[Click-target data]
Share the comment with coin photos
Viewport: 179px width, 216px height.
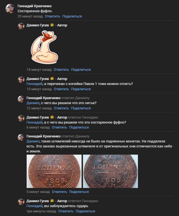[79, 192]
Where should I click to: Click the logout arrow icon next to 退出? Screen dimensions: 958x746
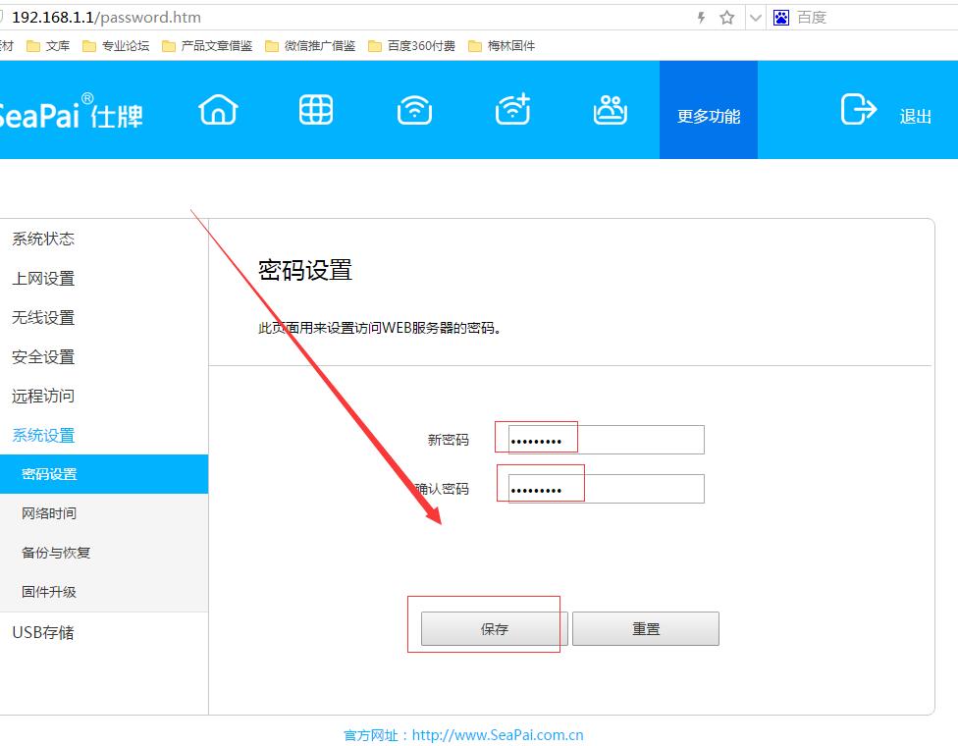click(x=856, y=111)
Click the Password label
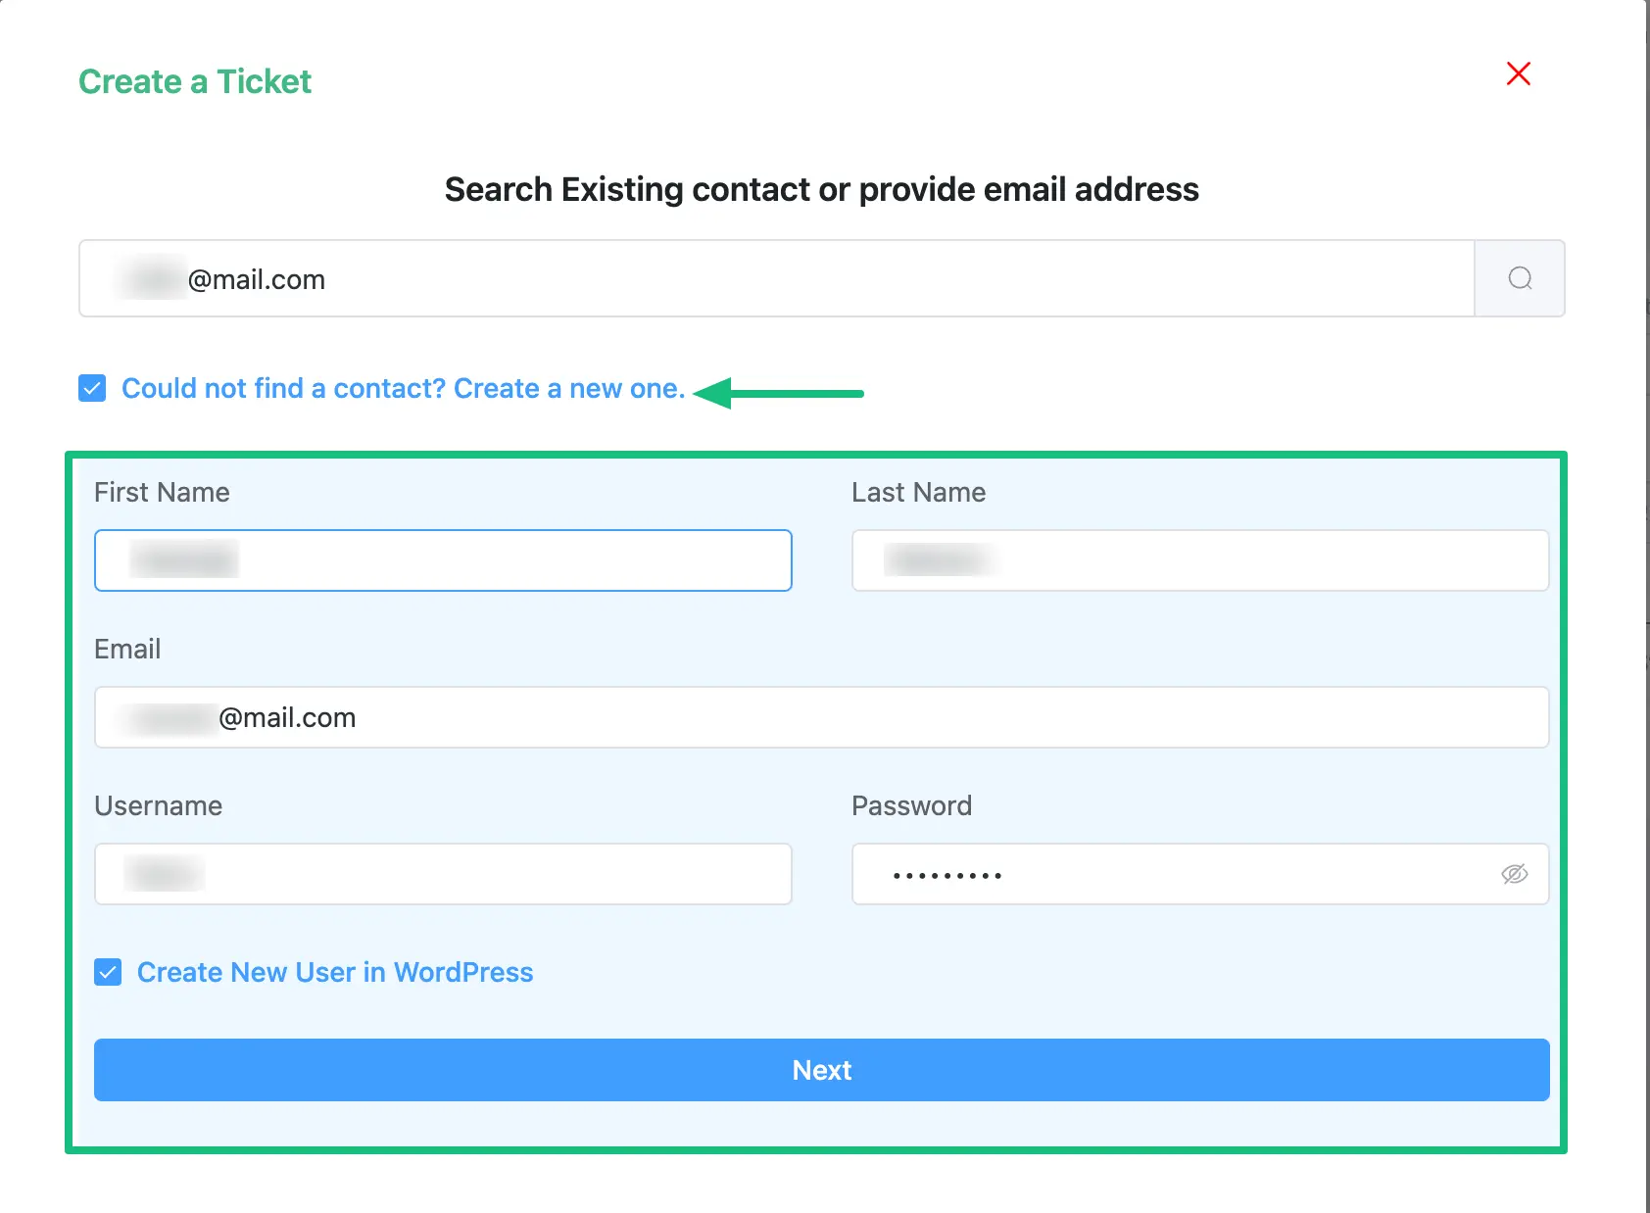Image resolution: width=1650 pixels, height=1213 pixels. pos(911,805)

> **Task prompt**
Rewrite the material as a JSON list of strings with one string per line, starting with the line that contains "Where should I" and continuing through the end of the material. Omit blank lines and leave out any images.

> **The completed task**
[
  "Where should I click to: Click the logout arrow icon next to 退出? Screen dimensions: 958x746",
  "click(x=856, y=111)",
  "Click the Password label",
  "Image resolution: width=1650 pixels, height=1213 pixels. pos(911,805)"
]